Building and Maintenance
The board was provided a packet with lists of projects and the status of the projects, and a new list with those projects in a priority order based monies that remain for the fiscal year. One highlight was hydroseeding on the lawn. “Fingers are crossed it will come in thick enough,” said Steffanic of the $30,000 project. “Sod would be a couple hundred thousand dollars,” said Steffanic. “When Fire Camp left, we had to get them a list of damages within a couple of weeks. They would not pay for sod (to replace the damaged lawn), they would pay for the seed.” The camp ended in November and the ground was already too cold. The alternative at the time was to cover the bare spots with soil. In the springtime after Fire Camp, “We couldn’t find anyone to do it, there were no vendors,” said Steffanic. But as luck would have it, if the grass had been repaired in May or June it would have been ruined by High Sierra Music Fest in July. The number one complaint from fair-goers in 2022 was the dirt where lawn used to be.
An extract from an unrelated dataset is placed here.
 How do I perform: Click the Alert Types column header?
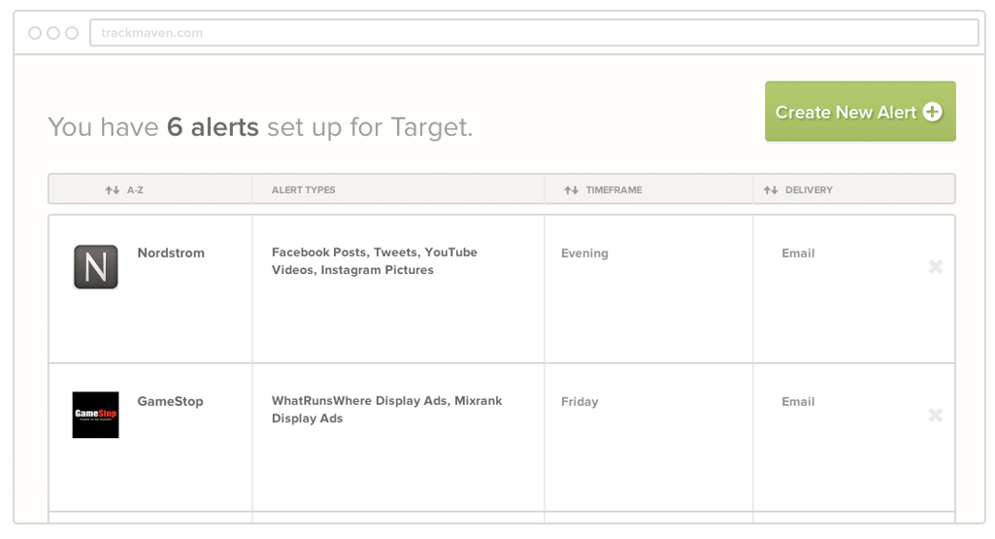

Through the summer and fall Steffanic looked for a vendor (the money for the work was carried over from the previous years’ budget) and finally a connection was made with a vendor that agreed to do the work deep into fall. “He said it would work,” said Steffanic, “and we are hoping it’s in thick enough.” Thick enough to survive the thousands of festies wandering the fairgrounds for five days during High Sierra which is two weeks closer to the fair’s new dates. “The date change is necessary if we want a carnival,” said Steffanic. “If we want a carnival, that’s the only week we can do the fair.” Another project to get done before the fair is the installation of large fans in the SPI building. The ongoing lock fiasco continues. The fairgrounds were refunded monies for a job not completed due to very unfortunate circumstances but as for finding a new locksmith to complete the job, “Locksmiths are not readily available.”
The annual election of officers took place and Jim Griffin was elected to be the new president and Susan Neer was elected to be the new Vice President. The next Fair Board meeting will be held in the Tulsa Scott Building on Wednesday, April 19, and 5 p.m.